OpenSea Pro: la risposta del gigante NFT al blur?

OpenSea è rimasta bloccata tra l’incudine e il martello negli ultimi sei mesi. In quel periodo, il suo primo vero concorrente – Blur, il mercato e aggregatore di NFT – è entrato in scena, sottraendo la maggior parte del volume degli scambi dal sovrano un tempo intoccabile dei mari NFT.

Lo sviluppo ha suscitato scalpore nella comunità NFT in più di un modo; una rinnovata discussione sulle commissioni dei creatori (royalties) è venuta alla ribalta, abbondano le lamentele sulla manipolazione del mercato da parte dei power trader e le domande su come web2 la comunità NFT vuole che Web3 sia improvvisamente grande nella coscienza collettiva.

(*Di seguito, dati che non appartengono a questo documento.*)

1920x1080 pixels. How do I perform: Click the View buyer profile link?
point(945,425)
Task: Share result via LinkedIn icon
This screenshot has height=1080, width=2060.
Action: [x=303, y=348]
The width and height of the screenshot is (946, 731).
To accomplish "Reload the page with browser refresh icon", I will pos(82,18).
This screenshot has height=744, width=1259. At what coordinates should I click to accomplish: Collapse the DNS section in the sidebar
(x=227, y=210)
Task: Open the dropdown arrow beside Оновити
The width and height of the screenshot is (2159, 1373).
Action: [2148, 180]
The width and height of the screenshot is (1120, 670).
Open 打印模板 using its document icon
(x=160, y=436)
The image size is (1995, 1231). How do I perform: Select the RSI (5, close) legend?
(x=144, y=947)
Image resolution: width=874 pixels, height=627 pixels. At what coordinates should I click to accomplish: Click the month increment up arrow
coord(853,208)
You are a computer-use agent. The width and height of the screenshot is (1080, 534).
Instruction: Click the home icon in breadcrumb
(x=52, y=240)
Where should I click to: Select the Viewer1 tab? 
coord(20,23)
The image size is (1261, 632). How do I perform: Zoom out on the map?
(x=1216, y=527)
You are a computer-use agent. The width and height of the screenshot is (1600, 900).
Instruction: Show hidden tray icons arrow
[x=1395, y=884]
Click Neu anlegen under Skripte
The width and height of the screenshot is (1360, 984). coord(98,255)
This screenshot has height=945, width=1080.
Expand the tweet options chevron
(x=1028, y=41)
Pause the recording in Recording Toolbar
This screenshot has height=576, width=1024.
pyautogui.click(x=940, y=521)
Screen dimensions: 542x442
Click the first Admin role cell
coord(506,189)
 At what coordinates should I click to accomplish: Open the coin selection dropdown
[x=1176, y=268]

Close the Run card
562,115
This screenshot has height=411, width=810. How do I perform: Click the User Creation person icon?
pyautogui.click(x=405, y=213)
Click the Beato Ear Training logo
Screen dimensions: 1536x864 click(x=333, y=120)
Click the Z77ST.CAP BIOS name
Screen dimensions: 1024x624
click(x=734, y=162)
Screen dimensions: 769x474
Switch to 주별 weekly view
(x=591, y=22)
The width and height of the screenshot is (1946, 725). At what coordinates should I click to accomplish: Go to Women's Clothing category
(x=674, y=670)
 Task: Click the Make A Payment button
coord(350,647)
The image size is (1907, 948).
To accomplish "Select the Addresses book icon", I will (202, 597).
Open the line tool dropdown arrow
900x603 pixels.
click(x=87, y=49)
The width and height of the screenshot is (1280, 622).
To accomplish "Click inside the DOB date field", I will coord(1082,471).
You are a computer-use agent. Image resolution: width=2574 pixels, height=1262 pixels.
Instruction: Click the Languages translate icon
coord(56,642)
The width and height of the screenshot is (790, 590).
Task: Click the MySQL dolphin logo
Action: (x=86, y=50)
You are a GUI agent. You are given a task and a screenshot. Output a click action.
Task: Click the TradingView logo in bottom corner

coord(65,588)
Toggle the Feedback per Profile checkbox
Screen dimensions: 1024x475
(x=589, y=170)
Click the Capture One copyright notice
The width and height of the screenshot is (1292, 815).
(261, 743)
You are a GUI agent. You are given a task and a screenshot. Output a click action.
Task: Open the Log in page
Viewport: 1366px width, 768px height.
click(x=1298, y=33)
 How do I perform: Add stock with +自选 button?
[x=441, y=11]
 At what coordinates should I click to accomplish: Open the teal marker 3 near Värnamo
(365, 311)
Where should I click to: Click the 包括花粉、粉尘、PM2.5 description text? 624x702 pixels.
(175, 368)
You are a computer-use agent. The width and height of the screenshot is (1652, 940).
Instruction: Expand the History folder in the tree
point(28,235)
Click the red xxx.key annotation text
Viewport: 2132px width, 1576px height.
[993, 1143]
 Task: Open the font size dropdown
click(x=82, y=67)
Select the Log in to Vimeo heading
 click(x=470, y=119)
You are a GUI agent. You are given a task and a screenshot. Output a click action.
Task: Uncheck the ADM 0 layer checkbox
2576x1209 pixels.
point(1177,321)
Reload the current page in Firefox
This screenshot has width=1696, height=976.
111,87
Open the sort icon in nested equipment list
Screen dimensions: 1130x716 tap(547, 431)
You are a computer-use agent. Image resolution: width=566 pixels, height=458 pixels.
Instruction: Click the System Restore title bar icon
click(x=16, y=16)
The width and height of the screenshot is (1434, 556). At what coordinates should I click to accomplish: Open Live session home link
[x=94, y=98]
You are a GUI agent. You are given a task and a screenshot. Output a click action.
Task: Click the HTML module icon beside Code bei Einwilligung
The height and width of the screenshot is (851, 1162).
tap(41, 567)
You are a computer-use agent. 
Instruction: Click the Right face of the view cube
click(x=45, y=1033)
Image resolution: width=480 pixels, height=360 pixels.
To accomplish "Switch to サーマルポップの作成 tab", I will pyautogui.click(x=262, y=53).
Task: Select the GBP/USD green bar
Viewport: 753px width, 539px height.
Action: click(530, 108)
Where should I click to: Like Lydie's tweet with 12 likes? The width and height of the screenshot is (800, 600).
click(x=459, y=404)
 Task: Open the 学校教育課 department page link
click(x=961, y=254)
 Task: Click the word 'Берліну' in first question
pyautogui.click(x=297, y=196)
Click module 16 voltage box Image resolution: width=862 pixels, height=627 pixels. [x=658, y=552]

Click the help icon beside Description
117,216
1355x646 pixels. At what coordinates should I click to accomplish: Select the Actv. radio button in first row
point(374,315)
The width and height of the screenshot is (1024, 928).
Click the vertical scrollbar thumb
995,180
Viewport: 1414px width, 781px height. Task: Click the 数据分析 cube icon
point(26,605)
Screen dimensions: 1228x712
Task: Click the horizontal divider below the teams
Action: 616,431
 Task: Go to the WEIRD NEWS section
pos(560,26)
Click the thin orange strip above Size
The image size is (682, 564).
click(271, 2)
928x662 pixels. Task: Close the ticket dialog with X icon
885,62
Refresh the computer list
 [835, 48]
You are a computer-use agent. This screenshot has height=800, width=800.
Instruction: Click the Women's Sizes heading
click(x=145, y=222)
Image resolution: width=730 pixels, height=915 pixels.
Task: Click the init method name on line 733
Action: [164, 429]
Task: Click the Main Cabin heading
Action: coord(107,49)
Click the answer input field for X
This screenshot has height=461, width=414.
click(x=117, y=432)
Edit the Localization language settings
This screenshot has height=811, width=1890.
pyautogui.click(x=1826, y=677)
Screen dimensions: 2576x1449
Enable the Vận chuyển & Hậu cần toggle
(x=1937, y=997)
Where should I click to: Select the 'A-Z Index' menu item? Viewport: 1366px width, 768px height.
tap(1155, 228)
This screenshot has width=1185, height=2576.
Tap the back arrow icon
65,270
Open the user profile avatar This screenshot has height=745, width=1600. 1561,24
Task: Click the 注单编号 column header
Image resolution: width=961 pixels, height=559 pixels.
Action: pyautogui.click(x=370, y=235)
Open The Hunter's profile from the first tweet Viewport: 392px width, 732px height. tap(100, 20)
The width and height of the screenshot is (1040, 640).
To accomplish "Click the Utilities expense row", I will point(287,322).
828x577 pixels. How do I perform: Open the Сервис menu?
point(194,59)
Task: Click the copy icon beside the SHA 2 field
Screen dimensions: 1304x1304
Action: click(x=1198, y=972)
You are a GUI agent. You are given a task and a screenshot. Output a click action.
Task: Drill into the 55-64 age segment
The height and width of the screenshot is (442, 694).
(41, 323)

La stessa OpenSea ha finalmente risposto all’incursione di Blur nel suo territorio precedentemente detenuto con il proprio mercato incentrato sui trader: OpenSea Pro (OS Pro). È uno sviluppo significativo che tocca diversi problemi urgenti nello spazio, quindi abbiamo analizzato le basi per te. Ecco cosa devi sapere sulle origini e le caratteristiche di OpenSea Pro, su come intende attrarre e mantenere la fedeltà degli utenti e cosa potrebbe significare il suo ingresso sulla scena per gli NFT in futuro.

Cos’è OpenSea Pro?

OpenSea Pro è il mercato e aggregatore orientato al commerciante di OpenSea. Rispetto a OpenSea, che ha lo scopo di attrarre gli acquirenti al dettaglio (ad esempio, appassionati di NFT occasionali o coloro che non stanno cercando di acquistare o scambiare NFT su larga scala), OS Pro è impostato per rendere il trading di grandi volumi facile e attraente per i suoi utenti.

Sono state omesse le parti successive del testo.